- What this task involves
The output should be the records themselves, given again exactly.

==========

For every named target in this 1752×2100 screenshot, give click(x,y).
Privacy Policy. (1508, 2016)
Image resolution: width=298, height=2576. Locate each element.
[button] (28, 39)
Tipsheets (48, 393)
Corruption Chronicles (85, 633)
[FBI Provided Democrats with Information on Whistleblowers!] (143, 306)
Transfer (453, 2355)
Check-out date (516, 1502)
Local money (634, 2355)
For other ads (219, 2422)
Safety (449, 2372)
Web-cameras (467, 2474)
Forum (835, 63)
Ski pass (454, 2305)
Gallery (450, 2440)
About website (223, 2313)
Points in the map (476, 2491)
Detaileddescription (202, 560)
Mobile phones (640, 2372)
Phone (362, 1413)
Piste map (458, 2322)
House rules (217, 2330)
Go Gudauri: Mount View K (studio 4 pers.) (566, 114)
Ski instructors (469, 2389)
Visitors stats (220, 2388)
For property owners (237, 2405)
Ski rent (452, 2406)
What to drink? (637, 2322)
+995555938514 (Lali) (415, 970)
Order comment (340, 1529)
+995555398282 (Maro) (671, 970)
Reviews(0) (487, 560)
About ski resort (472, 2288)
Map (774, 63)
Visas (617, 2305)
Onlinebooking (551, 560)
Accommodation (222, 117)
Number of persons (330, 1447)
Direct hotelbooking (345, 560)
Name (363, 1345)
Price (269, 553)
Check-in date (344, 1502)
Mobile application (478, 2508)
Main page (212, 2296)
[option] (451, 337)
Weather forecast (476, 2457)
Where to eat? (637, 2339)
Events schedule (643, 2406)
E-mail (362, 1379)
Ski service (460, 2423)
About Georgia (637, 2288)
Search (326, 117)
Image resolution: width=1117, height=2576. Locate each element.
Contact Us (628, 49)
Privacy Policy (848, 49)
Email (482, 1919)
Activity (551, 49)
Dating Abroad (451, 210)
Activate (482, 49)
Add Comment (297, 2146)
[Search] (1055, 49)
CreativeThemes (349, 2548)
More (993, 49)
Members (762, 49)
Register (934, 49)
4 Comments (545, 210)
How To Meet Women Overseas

==========

- Response to this task
For every named target in this 1752×2100 screenshot, give click(x,y).
Privacy Policy. (1508, 2016)
Image resolution: width=298, height=2576. Locate each element.
[button] (28, 39)
Tipsheets (48, 393)
Corruption Chronicles (85, 633)
[FBI Provided Democrats with Information on Whistleblowers!] (143, 306)
Transfer (453, 2355)
Check-out date (516, 1502)
Local money (634, 2355)
For other ads (219, 2422)
Safety (449, 2372)
Web-cameras (467, 2474)
Forum (835, 63)
Ski pass (454, 2305)
Gallery (450, 2440)
About website (223, 2313)
Points in the map (476, 2491)
Detaileddescription (202, 560)
Mobile phones (640, 2372)
Phone (362, 1413)
Piste map (458, 2322)
House rules (217, 2330)
Go Gudauri: Mount View K (studio 4 pers.) (566, 114)
Ski instructors (469, 2389)
Visitors stats (220, 2388)
For property owners (237, 2405)
Ski rent (452, 2406)
What to drink? (637, 2322)
+995555938514 (Lali) (415, 970)
Order comment (340, 1529)
+995555398282 (Maro) (671, 970)
Reviews(0) (487, 560)
About ski resort (472, 2288)
Map (774, 63)
Visas (617, 2305)
Onlinebooking (551, 560)
Accommodation (222, 117)
Number of persons (330, 1447)
Direct hotelbooking (345, 560)
Name (363, 1345)
Price (269, 553)
Check-in date (344, 1502)
Mobile application (478, 2508)
Main page (212, 2296)
[option] (451, 337)
Weather forecast (476, 2457)
Where to eat? (637, 2339)
Events schedule (643, 2406)
E-mail (362, 1379)
Ski service (460, 2423)
About Georgia (637, 2288)
Search (326, 117)
Image resolution: width=1117, height=2576. Locate each element.
Contact Us (628, 49)
Privacy Policy (848, 49)
Email (482, 1919)
Activity (551, 49)
Dating Abroad (451, 210)
Activate (482, 49)
Add Comment (297, 2146)
[Search] (1055, 49)
CreativeThemes (349, 2548)
More (993, 49)
Members (762, 49)
Register (934, 49)
4 Comments (545, 210)
How To Meet Women Overseas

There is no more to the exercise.